──────── THE INPUT ────────

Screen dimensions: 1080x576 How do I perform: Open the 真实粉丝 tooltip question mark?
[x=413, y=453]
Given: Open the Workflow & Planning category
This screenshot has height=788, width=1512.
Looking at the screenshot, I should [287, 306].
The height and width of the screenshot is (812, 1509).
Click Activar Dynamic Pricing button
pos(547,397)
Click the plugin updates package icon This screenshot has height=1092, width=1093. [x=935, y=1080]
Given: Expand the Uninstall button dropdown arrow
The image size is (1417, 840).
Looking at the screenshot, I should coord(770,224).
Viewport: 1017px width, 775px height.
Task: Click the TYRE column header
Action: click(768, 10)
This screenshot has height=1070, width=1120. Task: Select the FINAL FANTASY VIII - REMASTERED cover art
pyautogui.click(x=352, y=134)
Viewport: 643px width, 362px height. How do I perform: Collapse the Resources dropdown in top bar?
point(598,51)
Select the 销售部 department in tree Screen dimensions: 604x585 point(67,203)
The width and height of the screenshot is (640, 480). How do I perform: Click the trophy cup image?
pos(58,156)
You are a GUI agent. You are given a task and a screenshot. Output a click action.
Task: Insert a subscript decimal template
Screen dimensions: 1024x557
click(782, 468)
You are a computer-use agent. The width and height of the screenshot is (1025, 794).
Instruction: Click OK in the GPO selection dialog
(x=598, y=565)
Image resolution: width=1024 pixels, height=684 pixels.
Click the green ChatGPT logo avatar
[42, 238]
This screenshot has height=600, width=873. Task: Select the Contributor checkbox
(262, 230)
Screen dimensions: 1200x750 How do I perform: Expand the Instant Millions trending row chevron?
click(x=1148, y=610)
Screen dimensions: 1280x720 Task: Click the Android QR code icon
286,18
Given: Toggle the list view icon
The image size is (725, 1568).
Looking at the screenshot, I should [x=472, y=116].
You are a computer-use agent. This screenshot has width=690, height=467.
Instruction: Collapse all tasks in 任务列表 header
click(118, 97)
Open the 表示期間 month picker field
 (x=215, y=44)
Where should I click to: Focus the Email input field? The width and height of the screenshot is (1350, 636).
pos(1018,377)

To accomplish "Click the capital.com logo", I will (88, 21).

────────

Output these lines as a JSON list of strings, one string per line, with blank lines omitted.

[
  "Screen dimensions: 1080x576 How do I perform: Open the 真实粉丝 tooltip question mark?",
  "[x=413, y=453]",
  "Given: Open the Workflow & Planning category",
  "This screenshot has height=788, width=1512.",
  "Looking at the screenshot, I should [287, 306].",
  "The height and width of the screenshot is (812, 1509).",
  "Click Activar Dynamic Pricing button",
  "pos(547,397)",
  "Click the plugin updates package icon This screenshot has height=1092, width=1093. [x=935, y=1080]",
  "Given: Expand the Uninstall button dropdown arrow",
  "The image size is (1417, 840).",
  "Looking at the screenshot, I should coord(770,224).",
  "Viewport: 1017px width, 775px height.",
  "Task: Click the TYRE column header",
  "Action: click(768, 10)",
  "This screenshot has height=1070, width=1120. Task: Select the FINAL FANTASY VIII - REMASTERED cover art",
  "pyautogui.click(x=352, y=134)",
  "Viewport: 643px width, 362px height. How do I perform: Collapse the Resources dropdown in top bar?",
  "point(598,51)",
  "Select the 销售部 department in tree Screen dimensions: 604x585 point(67,203)",
  "The width and height of the screenshot is (640, 480). How do I perform: Click the trophy cup image?",
  "pos(58,156)",
  "You are a GUI agent. You are given a task and a screenshot. Output a click action.",
  "Task: Insert a subscript decimal template",
  "Screen dimensions: 1024x557",
  "click(782, 468)",
  "You are a computer-use agent. The width and height of the screenshot is (1025, 794).",
  "Instruction: Click OK in the GPO selection dialog",
  "(x=598, y=565)",
  "Image resolution: width=1024 pixels, height=684 pixels.",
  "Click the green ChatGPT logo avatar",
  "[42, 238]",
  "This screenshot has height=600, width=873. Task: Select the Contributor checkbox",
  "(262, 230)",
  "Screen dimensions: 1200x750 How do I perform: Expand the Instant Millions trending row chevron?",
  "click(x=1148, y=610)",
  "Screen dimensions: 1280x720 Task: Click the Android QR code icon",
  "286,18",
  "Given: Toggle the list view icon",
  "The image size is (725, 1568).",
  "Looking at the screenshot, I should [x=472, y=116].",
  "You are a computer-use agent. This screenshot has width=690, height=467.",
  "Instruction: Collapse all tasks in 任务列表 header",
  "click(118, 97)",
  "Open the 表示期間 month picker field",
  " (x=215, y=44)",
  "Where should I click to: Focus the Email input field? The width and height of the screenshot is (1350, 636).",
  "pos(1018,377)",
  "To accomplish \"Click the capital.com logo\", I will (88, 21)."
]